**Arbeitsaufträge:**
1. Erkläre anhand des Textes zur Pendelkosten-Analyse, womit der Kaufpreisvorteil verrechnet wurde und welche Posten dabei berücksichtigt wurden.
2. Schreibe aus dem Text zur Pendelkosten-Analyse die Stelle ab, die mit „Verglichen wurde jeweils“ beginnt und mit „der höhere Zeitaufwand.“ endet.

**Text:**
==========
Verglichen wurde jeweils der Kauf einer durchschnittlich teuren 70-Quadratmeter-Wohnung in Stuttgart mit dem Erwerb in den angrenzenden Landkreisen zum regionalen Durchschnittspreis. In die Pendelkosten-Analyse wurden jeweils die vier bevölkerungsreichsten Städte der Landkreise sowie auch alle weiteren Städte mit mehr als 20.000 Einwohnern einbezogen. Der Kaufpreisvorteil wurde mit den jährlichen Pendelkosten verrechnet. Dazu zählen neben den Kosten für das Ticket im öffentlichen Personennahverkehr (ÖPNV) oder für das Auto samt Benzin auch der höhere Zeitaufwand.
==========
**Bereitgestellte Daten:**
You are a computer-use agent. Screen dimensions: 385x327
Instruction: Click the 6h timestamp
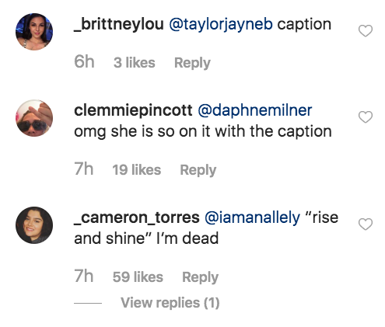84,62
==========
**Richtige Antworten:**
1. Der Kaufpreisvorteil wurde mit den jährlichen Pendelkosten verrechnet. Dazu zählen die Kosten für das Ticket im öffentlichen Personennahverkehr (ÖPNV) oder für das Auto samt Benzin sowie der höhere Zeitaufwand.

2.
Verglichen wurde jeweils der Kauf einer durchschnittlich teuren 70-Quadratmeter-Wohnung in Stuttgart mit dem Erwerb in den angrenzenden Landkreisen zum regionalen Durchschnittspreis. In die Pendelkosten-Analyse wurden jeweils die vier bevölkerungsreichsten Städte der Landkreise sowie auch alle weiteren Städte mit mehr als 20.000 Einwohnern einbezogen. Der Kaufpreisvorteil wurde mit den jährlichen Pendelkosten verrechnet. Dazu zählen neben den Kosten für das Ticket im öffentlichen Personennahverkehr (ÖPNV) oder für das Auto samt Benzin auch der höhere Zeitaufwand.